Seattle judge Michael Heavey even wrote a letter on official court letterhead urging Italy’s ministry of justice to move the trial out of Perugia, then clarified in a second letter that his views were personal, not those of the state of Washington. None of this sits well in Perugia. Local prosecutor Giuliano Mignini has even filed a defamation suit against the tiny West Seattle Herald after the paper ran quotes from a Friends of Amanda fund-raiser calling him “mentally unstable.”
Meanwhile, the case has taken on a bizarre life of its own in the blogosphere, where a number of partisan websites, in both English and Italian, wage fierce battle. Among the most notable are the New York-based True Justice for Meredith Kercher and the Perugia Murder File, which both believe that Knox is guilty and defend the court proceedings in Perugia, translating critical court documents and creating impressive Powerpoint presentations to help readers decipher the evidence. Among the anonymous moderators on the latter site are translators, archeologists and medical professionals.
The blogs in defense of Knox include Italian Woman at the Table, which is run by a Seattle-based reporter writing a book on the case, and Frank Sfarzo's Perugia Shock. Comment sections in the blogs are rife with threats and accusations—not against Knox and Sollecito, mind you, but against other bloggers. Some have taken to exposing the actual names and addresses of people posting under screen names or threatening physical harm to those with opposing views of the case.
Steve Huff, the editor of Village Voice Media's True Crime Report, blogged about the case early on but gave it up due to what he calls the utter madness of people leaving comments. “I don't know how any of this will affect the actual outcome,” he says. “But it has certainly sealed the public perception of Amanda in particular. Even if she's found innocent, she may spend the rest of her life at the center of a battle between those defending her character and the people who are convinced she's an 'angel-faced' murderer.”
The blogs are taken very seriously in Perugia, where prosecutors have assigned someone to follow the postings. There are also three books already in Italian bookstores, among them “Amanda and the Others” by a Corriere della Sera correspondent that Knox has now sued for €500,000 and a book by the director of the Corriere dell’Umbria that comes with its own DVD featuring a 3D recreation of the crime scene.

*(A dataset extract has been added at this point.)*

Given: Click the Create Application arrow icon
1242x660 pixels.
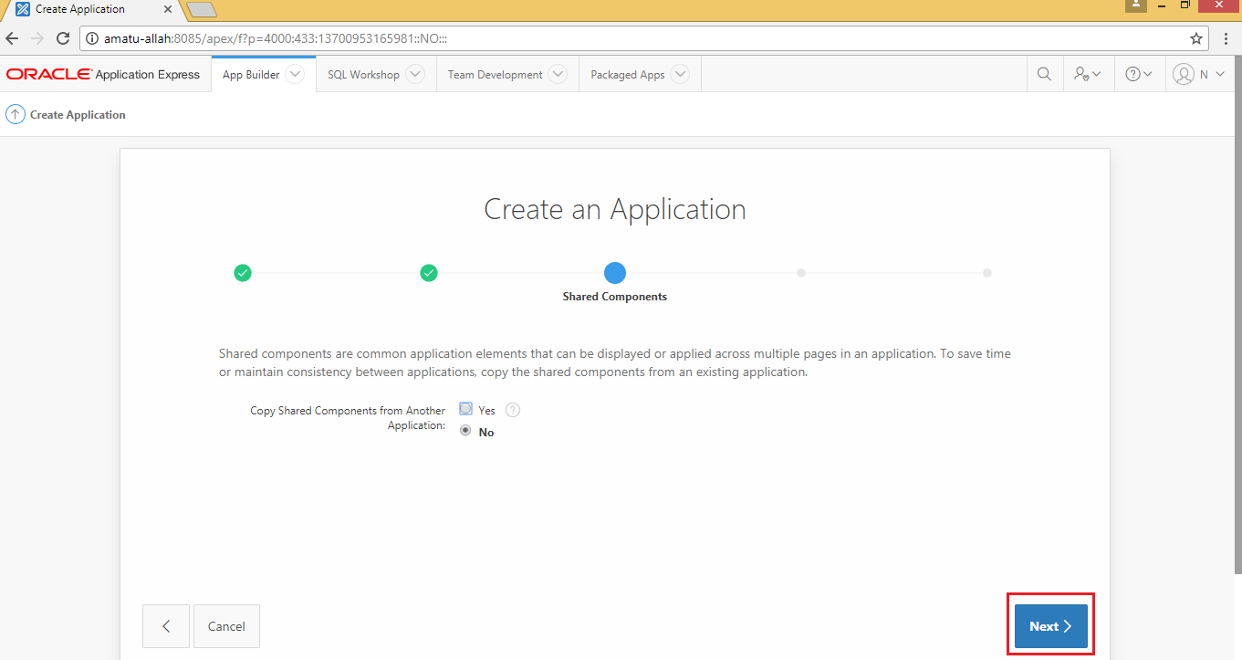Looking at the screenshot, I should pyautogui.click(x=15, y=114).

Knox won’t testify until later in the spring but, as is allowed in the Italian court system, she did make her first “spontaneous declaration” last Friday. Speaking fluent Italian (perfected in prison) she explained that a small pink “Rampant Rabbit” vibrator, described by witnesses who were friends of Meredith, had been given to her as a joke.
She will have a harder time explaining away the DNA traces, although the innocentisti maintain that much of the forensic evidence was compromised by inept investigators. The trial has now taken up the issue of how police handled the crime scene as the case drags on, week after week, month after month, with no diminution of public interest.